Prompt | Pick out each line of the listing below that contains the string "will", matching case exactly.

Data excerpts |
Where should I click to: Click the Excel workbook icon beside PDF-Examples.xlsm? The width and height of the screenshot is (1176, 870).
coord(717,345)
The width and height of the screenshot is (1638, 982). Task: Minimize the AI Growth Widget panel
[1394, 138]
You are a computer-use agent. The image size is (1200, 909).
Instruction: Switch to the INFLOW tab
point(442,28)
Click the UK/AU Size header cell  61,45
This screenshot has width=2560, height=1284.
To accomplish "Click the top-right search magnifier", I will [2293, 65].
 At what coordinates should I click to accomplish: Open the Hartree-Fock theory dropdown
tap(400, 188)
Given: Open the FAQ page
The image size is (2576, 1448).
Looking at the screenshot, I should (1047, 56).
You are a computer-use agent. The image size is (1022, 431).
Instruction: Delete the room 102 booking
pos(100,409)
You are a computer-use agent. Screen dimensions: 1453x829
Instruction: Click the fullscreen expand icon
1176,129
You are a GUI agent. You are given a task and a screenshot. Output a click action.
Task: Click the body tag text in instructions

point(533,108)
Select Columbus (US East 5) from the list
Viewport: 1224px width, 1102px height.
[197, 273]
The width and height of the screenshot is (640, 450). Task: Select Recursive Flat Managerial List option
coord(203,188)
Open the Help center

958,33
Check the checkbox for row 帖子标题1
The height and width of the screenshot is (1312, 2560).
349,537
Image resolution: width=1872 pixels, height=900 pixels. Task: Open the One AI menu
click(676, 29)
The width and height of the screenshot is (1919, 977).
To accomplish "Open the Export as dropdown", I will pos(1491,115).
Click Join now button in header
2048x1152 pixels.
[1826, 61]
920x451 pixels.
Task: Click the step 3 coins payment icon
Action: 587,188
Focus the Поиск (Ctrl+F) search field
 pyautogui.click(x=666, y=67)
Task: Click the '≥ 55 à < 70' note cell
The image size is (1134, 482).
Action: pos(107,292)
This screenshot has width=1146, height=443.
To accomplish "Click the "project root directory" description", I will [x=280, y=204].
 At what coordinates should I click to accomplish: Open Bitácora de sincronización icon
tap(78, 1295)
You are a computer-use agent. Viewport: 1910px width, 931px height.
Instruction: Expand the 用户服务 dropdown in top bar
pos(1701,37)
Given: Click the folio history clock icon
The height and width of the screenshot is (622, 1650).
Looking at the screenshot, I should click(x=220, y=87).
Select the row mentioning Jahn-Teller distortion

Response |
To accomplish "Click the top-right search magnifier", I will [2293, 65].
To accomplish "Open the Export as dropdown", I will pos(1491,115).
To accomplish "Click the "project root directory" description", I will [x=280, y=204].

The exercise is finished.